Jungkir balik dia usahakan untuk menyambung hidup si kecil. Rela tidak makan demi membelikan sufor terbaik dan mahal, karena bayinya butuh asupan nutrisi dan gizi lebih, mengingat bayi tersebut lahir prematur. Membesarkan bayi sekecil itu, ternyata butuh perjuangan yang lumayan besar. Lusi pun kelihatan jauh lebih kurus. Badannya tinggal 40an kilo, dengan tinggi badan 160an, jelas Lusi terlihat seperti kulit dan tulang.
Wanita yang kini menginjak 20 tahun itu, terlihat melamun sambil menggendong baby boy. Bayi laki-laki yang bahkan hanya dia beri nama panggilan saja. Lusi kemudian melirik sebuah dompet di atas meja plastik. Hanya tersisa 80 ribu. Di ATM sudah tidak ada saldo lagi. Sementara kaleng ssu sudah kosong, waktunya beli. Jika sang bayi bisa diberikan yang murah, sudah pasti uang yang dia punya sudah cukup. Namun, bayinya begitu sensitif. Tidak bisa merek sembarang dan harus yang mahal, benar-benar bayi mahal.
"Aku harus pinjam ke mana? Minggu lalu pinjam mbak Ratih saja belu aku kembalikan." Ia menerawang, kali ini pada siapa dia akan berhutang.
Lusi bingung, harus mencari uang ke mana.
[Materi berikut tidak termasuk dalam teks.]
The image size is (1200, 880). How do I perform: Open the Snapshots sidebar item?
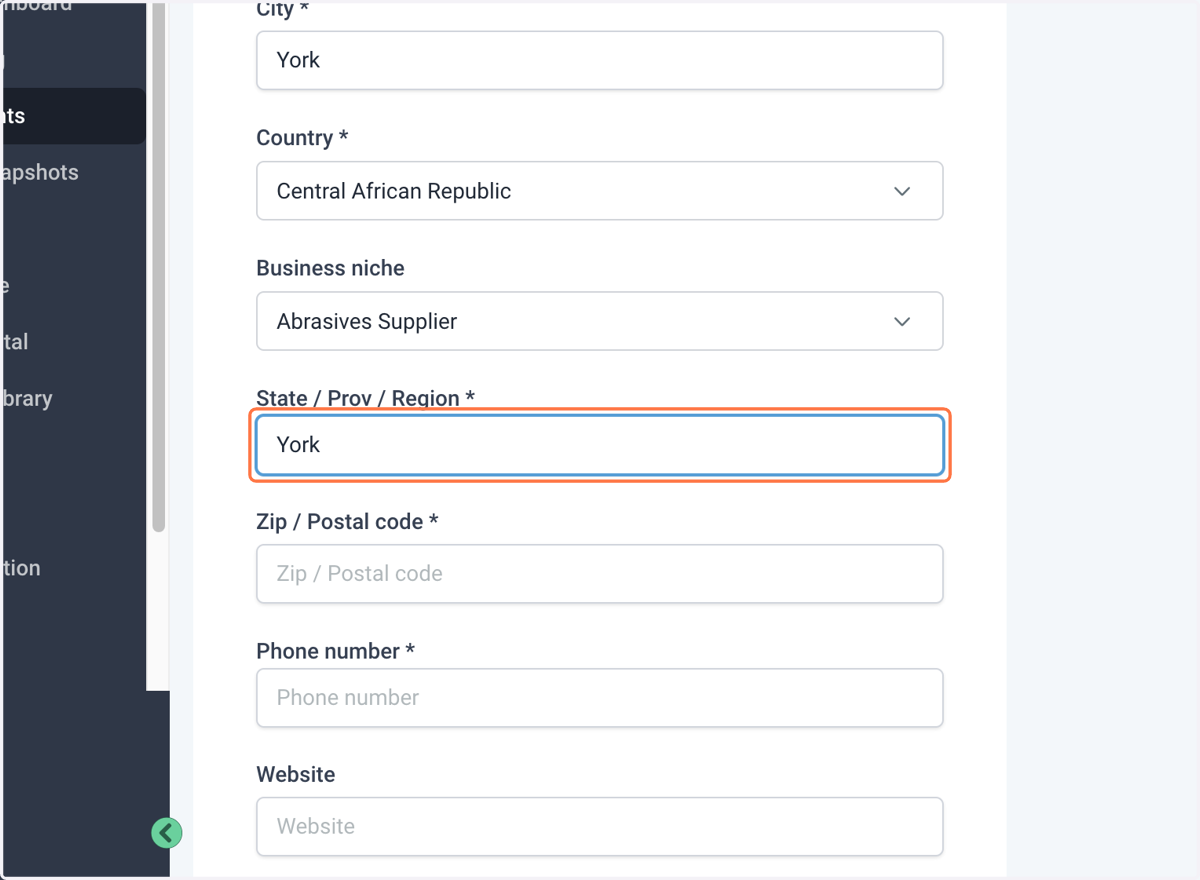[40, 172]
Ingin bekerja lagi, tapi dia harus menitipkan bayinya ke mana? Lusi kepepet, tidak tahu jalan keluarnya.
Jika tetap tinggal di sana, di tempat yang terpencil dan jauh dari perkotaan yang banyak peluang pekerjaan, Lusi pasti akan semakin terpuruk. Akhirnya, dia nekat. Lusi menjual anting terakhir miliknya, anting yang dia pakai sejak kecil. Meksipun harganya tak seberapa, apalagi tanpa surat. Setidaknya bisa dipakai untuk ongkos naik bus ke kota. Dia tak takut ketemu Edo di kota nanti, yang dia lebih khawatirkan, anaknya mati karena kelaparan.
***
Hari pertama di ibu kota. Lusi terlunta-lunta di sebuah terminal bus. Bayinya terus saja menangis, membuat beberapa orang memperhatikannya. Anak dan ibu bayi itu menjadi pusat perhatian orang-orang yang lalu lalang.
Sampai malam semakin larut, Lusi yang hanya duduk di terminal dihampiri oleh salah satu petugas. Ditanya tujuannya. Karena sedari tadi tidak naik bus, malah diam saja seperti orang bingung tak punya tujuan.
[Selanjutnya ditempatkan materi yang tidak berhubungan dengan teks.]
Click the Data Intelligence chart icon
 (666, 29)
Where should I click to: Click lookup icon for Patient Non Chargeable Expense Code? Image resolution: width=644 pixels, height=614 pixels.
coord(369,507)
"Mbaknya mau ke mana?" tanya petugas dengan prihatin.
Lusi menelan ludah, bibirnya kering. Wajahnya pucat, kelihatan lemas, mungkin karena belum makan dari pagi.
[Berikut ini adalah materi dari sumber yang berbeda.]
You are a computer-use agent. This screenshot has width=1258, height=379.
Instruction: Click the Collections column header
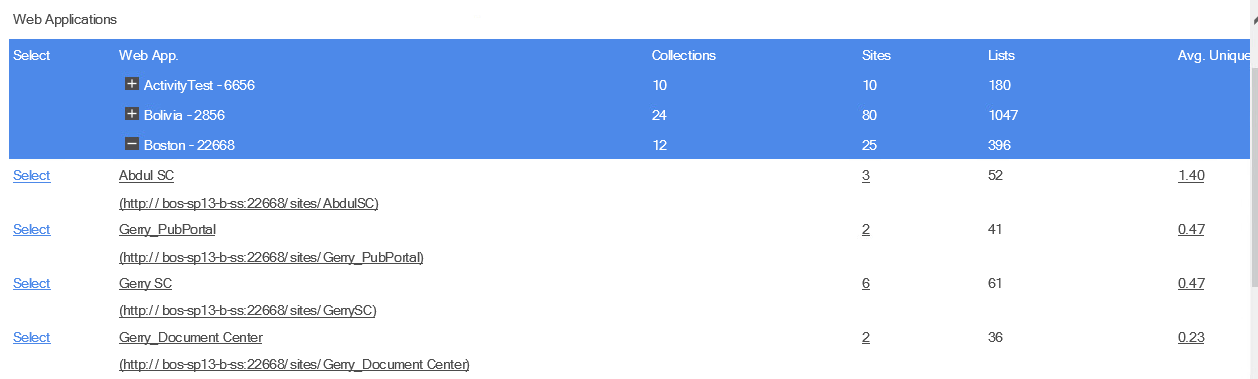[x=684, y=55]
"Sini ... Sini, kita ke sana!"
Lusi dibawa ke salah satu ruangan. Dia diintrogasi salah satu petugas, mendengar wanita muda itu tak punya tujuan, beberapa petugas di sana berdiskusi.
"Ya sudah, sekarang kamu ikut ke rumah saya. Kasian bayi kamu, dia pasti lapar juga."
Tawaran itu tak langsung diterima oleh Lusi, melihat hal itu, yang lain langsung meyakinkan.
"Pak Hadi ini orang baik, kamu ikut beliau saja."
Akhirnya Lusi pun ikut ke rumah pak Hadi, di sana ada istri pak Hadi yang lumayan kaget, karena suaminya pulang bawa wanita dan bayi. Namun, karena pak Hadi sudah menjelaskan, Lusi pun diterima. Bahkan diberikan pakaian yang layak dan anaknya diberikan ssu.
"Suamimu ke mana?" tanya istri pak Hadi dengan hati-hati. Dia menatap Lusi dari atas sampai bawah. Agak kotor, mungkin karena belum mandi dan kena debu jalanan.
Sementara itu, Lusi tak berani menjawab, hanya matanya saja yang berkaca-kaca. Suami apa? Dia belum menikah. Namun, dia memang punya satu bayi. Bayi yang dia lahirkan sendiri tanpa sosok suami atau ayah dari bayi tersebut.
Bu Hadi kemudian berbicara lagi, kesan pertama memang orangnya sepertinya ramah dan baik hati.
"Ya sudah, kamu tak perlu menjawab. Sekarang makanlah, kamu lemas sekali. Pasti lapar juga."
Lusi tak bisa bohong, dia memang kelaparan. Dia makan dengan lahap seperti orang yang kalap. Bahkan, air matanya sampai tumpah ke piring. Lusi tidak menyangka, nasibnya akan seperti ini.